### TASK INSTRUCTIONS
The copy you give must match the lines from the top of the data through the line containing "Task: Click Kalvin" exactly, and it must hold no pictures.

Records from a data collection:
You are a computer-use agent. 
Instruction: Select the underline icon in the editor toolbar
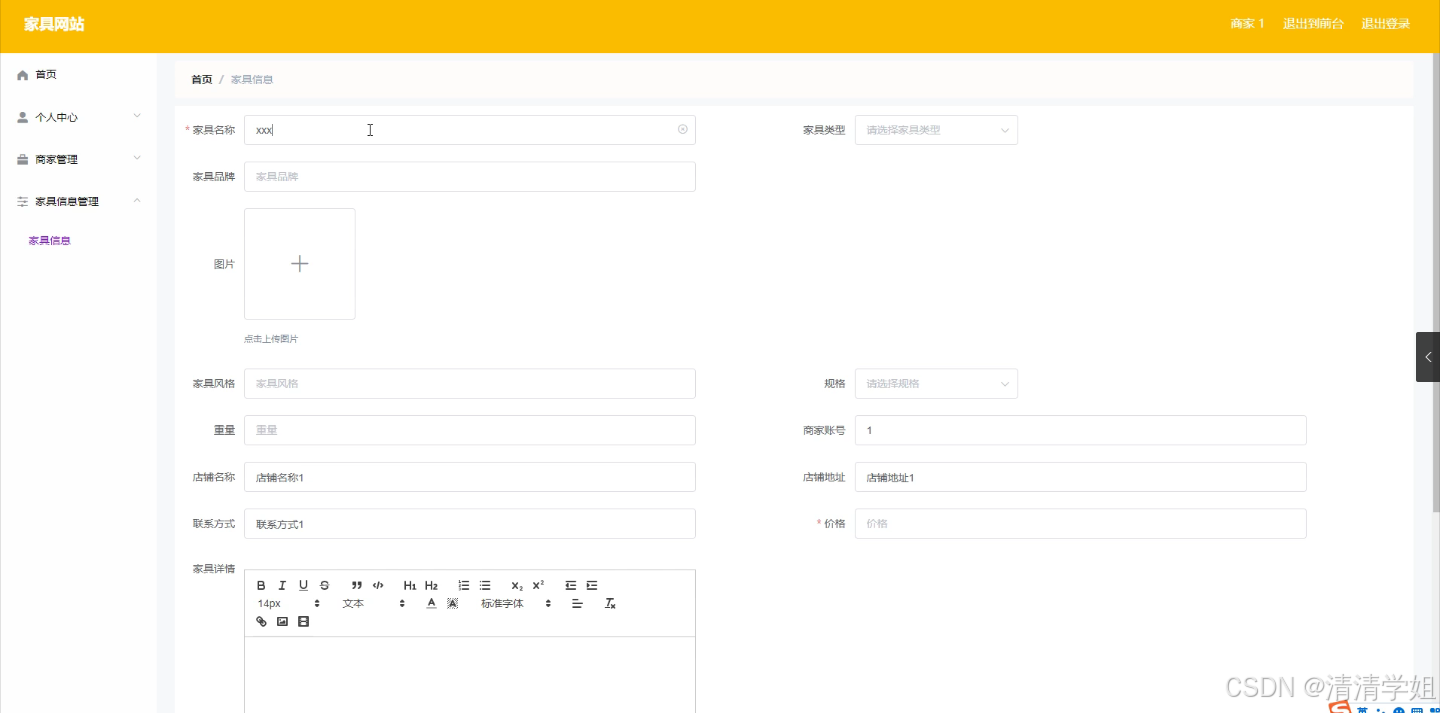click(x=302, y=586)
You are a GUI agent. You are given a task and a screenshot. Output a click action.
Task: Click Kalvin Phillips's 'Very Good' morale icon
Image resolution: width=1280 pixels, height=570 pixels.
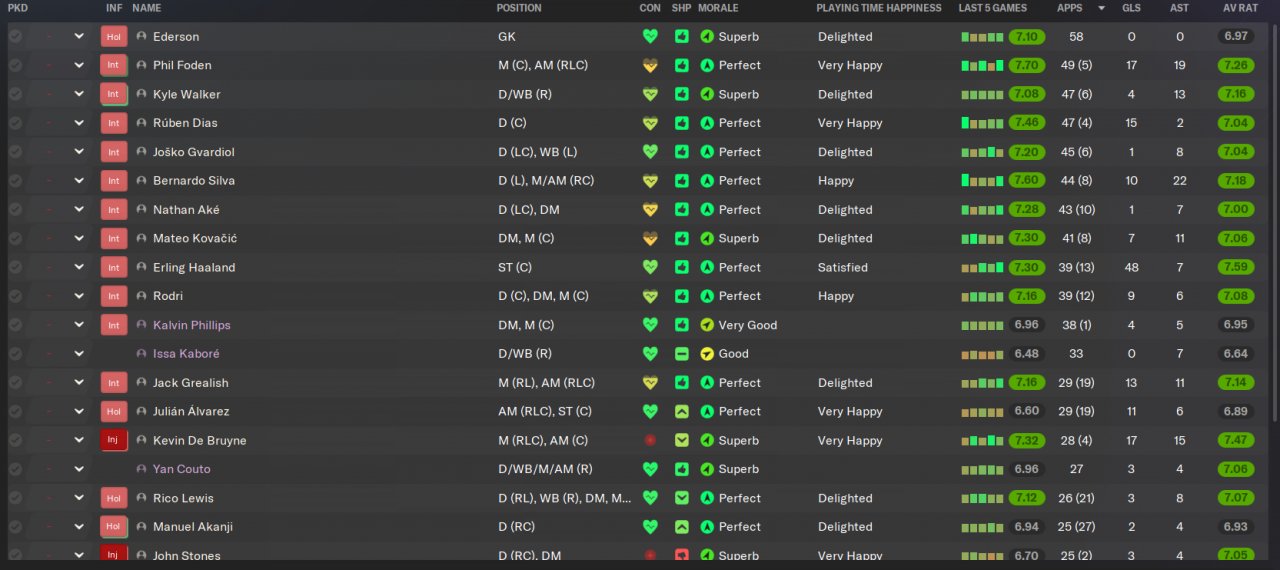[707, 326]
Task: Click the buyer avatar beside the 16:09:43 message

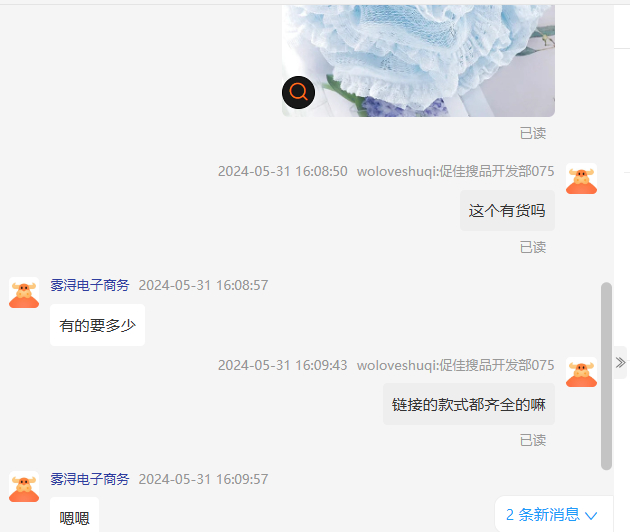Action: (x=581, y=372)
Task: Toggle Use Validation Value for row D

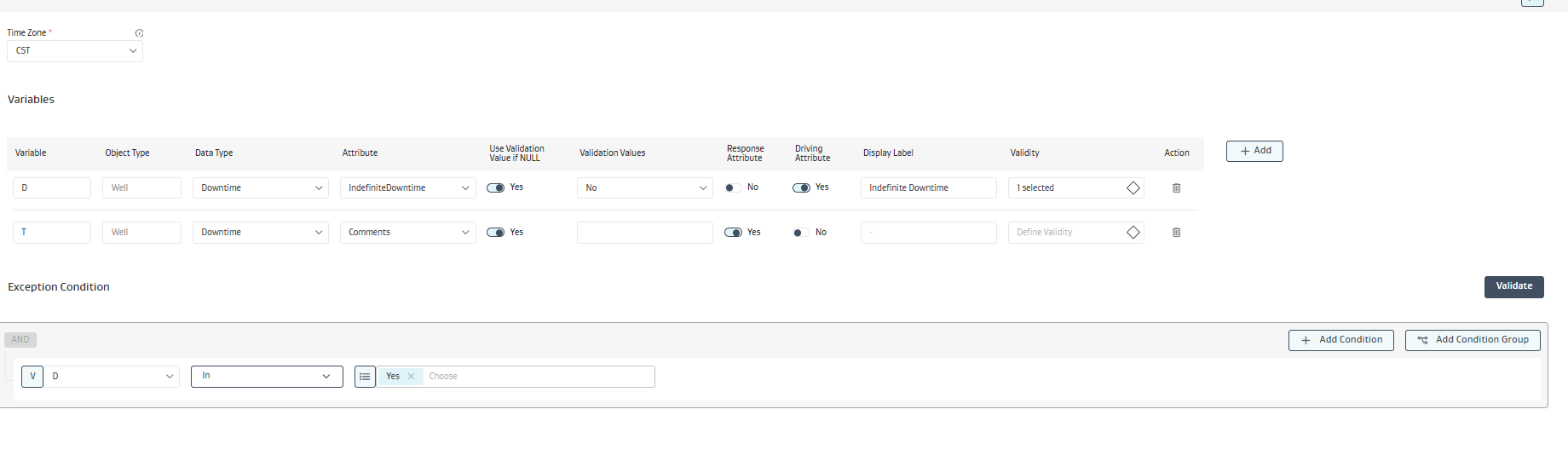Action: 495,188
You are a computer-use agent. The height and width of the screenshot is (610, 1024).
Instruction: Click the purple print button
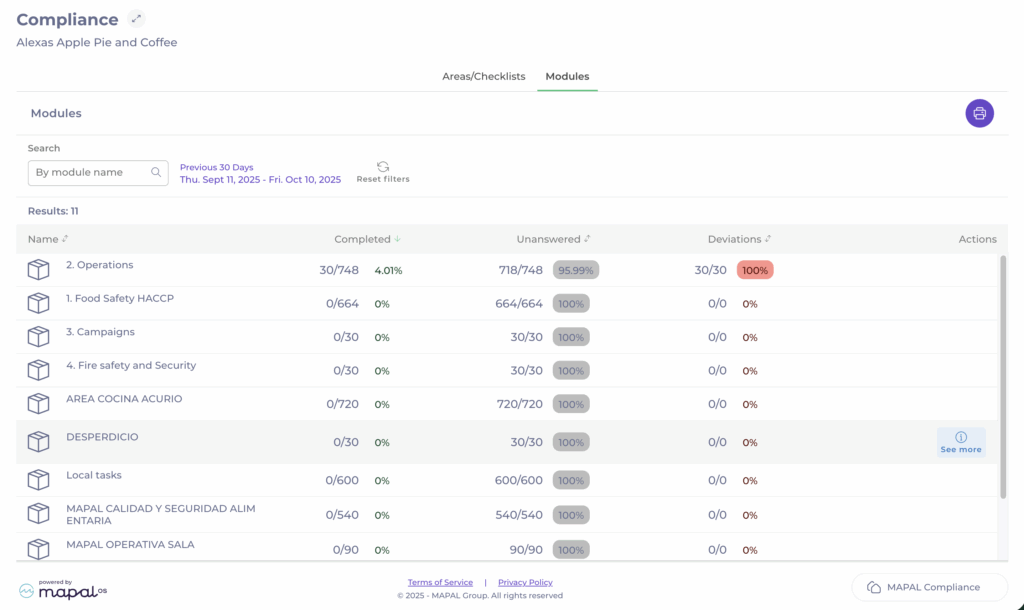point(979,113)
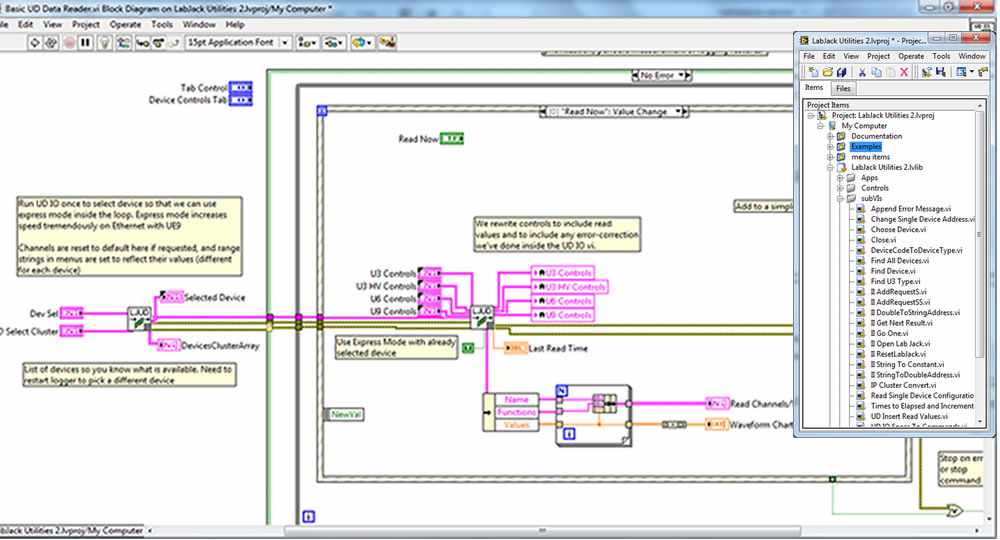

### YOUR SOLUTION
You are a computer-use agent. 
Instruction: Select the underline icon in the editor toolbar
click(x=302, y=586)
You are a GUI agent. You are given a task and a screenshot. Output a click action.
Task: Click Kalvin Phillips's 'Very Good' morale icon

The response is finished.